Kommentar zum Rücktritt von DFB-Präsident Niersbach Abpfiff

Es ist erst ein paar Monate her, dass Wolfgang Niersbach mit einer aufsehenerregenden Zehn-Punkte-Liste den in schweren Turbulenzen steckenden Fußball-Weltverband Fifa reformieren wollte. Aufklärung bis ins letzte Detail war Kernpunkt des Programms.

Da empfahl sich jemand, so der Eindruck, nachdrücklich als möglicher Nachfolgekandidat für den nicht mehr tragbaren Schweizer Sepp Blatter. Doch der, der laut nach Aufklärung rief, hat im eigenen Laden nichts aufgeklärt. Niersbach ist gestern als DFB-Präsident zurückgetreten. Ein notwendiger Schritt. Eine Funktionärs-Bilderbuchkarriere ist damit abrupt und unschön zu Ende gegangen.

Niersbach hat die Verantwortung für die Affäre um die WM 2006 mit ihren dubiosen Geldflüssen übernommen, ein Schuldeingeständnis ist das nicht. Doch spätestens, seitdem die Staatsanwaltschaft wegen des Verdachts der Steuerhinterziehung auch gegen den 64-Jährigen ermittelt, war Niersbach im Amt nicht mehr zu halten. Mit dem Erscheinen der Justiz, mit Hausdurchsuchungen und Beschlagnahmung von Dokumenten hatte die Affäre eine neue Dimension erreicht. Niersbach war handlungsunfähig.

Ein DFB-Chef, der im Visier der Steuerfahnder steht, der aber gleichzeitig auf internationalem Parkett Stimmen für die deutsche Bewerbung um die Europameisterschaft 2024 sammeln soll? Selbst in der windigen Fußball-Branche ist diese Konstellation undenkbar. Auch um möglichen sportpolitischen Schaden vom Verband fernzuhalten, trat der frühere Journalist zurück. Im eigenen Hause hatte er schon vorher die Rückendeckung verloren.

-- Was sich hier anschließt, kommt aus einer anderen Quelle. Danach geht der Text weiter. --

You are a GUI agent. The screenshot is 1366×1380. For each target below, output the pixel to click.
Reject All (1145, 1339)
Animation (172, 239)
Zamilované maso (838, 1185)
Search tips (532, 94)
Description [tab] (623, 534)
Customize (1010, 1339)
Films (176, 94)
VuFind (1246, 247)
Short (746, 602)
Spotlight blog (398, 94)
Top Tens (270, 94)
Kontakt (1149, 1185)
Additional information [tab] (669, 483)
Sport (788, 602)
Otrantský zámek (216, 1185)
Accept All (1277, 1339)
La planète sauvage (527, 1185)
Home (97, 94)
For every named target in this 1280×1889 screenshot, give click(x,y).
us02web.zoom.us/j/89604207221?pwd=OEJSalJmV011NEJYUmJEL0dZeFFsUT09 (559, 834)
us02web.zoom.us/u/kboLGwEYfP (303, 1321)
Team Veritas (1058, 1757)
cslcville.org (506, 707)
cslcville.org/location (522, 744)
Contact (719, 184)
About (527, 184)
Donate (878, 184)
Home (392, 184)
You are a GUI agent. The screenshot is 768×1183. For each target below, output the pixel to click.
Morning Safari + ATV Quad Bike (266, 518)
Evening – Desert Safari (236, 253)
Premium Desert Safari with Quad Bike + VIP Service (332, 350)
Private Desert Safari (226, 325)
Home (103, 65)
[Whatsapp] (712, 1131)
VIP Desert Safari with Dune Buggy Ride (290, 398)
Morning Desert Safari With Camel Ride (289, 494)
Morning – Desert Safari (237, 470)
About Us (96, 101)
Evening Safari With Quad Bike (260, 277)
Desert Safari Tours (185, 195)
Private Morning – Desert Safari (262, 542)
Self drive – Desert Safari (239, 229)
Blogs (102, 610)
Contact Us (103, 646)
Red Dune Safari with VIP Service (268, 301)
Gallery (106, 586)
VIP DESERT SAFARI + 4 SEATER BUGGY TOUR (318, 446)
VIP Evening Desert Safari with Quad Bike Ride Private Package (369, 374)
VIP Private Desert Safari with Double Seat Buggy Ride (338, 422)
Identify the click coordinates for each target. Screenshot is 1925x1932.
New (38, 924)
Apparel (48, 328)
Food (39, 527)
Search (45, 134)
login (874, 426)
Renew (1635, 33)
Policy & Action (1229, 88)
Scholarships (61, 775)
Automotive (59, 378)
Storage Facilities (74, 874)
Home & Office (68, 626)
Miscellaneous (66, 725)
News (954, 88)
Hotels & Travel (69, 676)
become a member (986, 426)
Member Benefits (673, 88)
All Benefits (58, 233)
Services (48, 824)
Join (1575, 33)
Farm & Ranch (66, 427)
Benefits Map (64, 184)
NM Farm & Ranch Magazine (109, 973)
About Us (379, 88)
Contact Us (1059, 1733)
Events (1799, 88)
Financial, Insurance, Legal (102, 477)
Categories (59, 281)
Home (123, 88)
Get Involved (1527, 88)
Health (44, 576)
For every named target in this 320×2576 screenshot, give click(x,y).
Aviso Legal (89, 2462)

Der DFB legte jüngst Wert auf die Feststellung, dass die Ermittlungen der Staatsanwaltschaft wegen des Verdachts der Steuerhinterziehung Privatpersonen, aber nicht den Verband beträfen. Um Niersbach wurde es selbst in der Frankfurter Zentrale einsamer.

Zu seinem unrühmlichen Abgang hat der Topfunktionär maßgeblich beigetragen. Die Bezeichnung "amateurhaft" für seinen Umgang mit der Affäre wäre beschönigend, unglaubwürdig träfe es besser. Dass Niersbach nichts von den 6,7 Millionen wusste, die angeblich auf ein Fifa-Konto flossen? Unwahrscheinlich. Seine Erklärungsversuche? Widersprüchlich bis dilettantisch. Die legendäre Pressekonferenz, auf der der Medienprofi für Klarheit sorgen wollte, geriet zum Fiasko. Millionen Zuschauer wurden Zeugen, als Niersbachs Krisenmanagement völlig versagte. Der joviale Rheinländer ist wahrscheinlich kein Betrüger, aber die Situation und das Amt überforderten ihn.

Die Affäre ist mit seinem Rücktritt nicht ausgestanden, entscheidende Fragen bleiben ungeklärt: Wohin flossen die Millionen, was geschah mit dem Geld, was wussten die Idole Beckenbauer und Netzer? Reinhard Rauball und Rainer Koch, die die Geschäfte übernehmen, müssen forcieren, was Niersbach nicht schaffte: glaubwürdig aufklären. Die Voraussetzungen sind nicht die schlechtesten: Sie gelten als integer und kompetent. Und vor allem gehören sie nicht dem Umfeld der Strippenzieher des Sommermärchens an. Klar ist: Niersbachs Rücktritt ist nicht das letzte Beben, das den DFB erschüttert.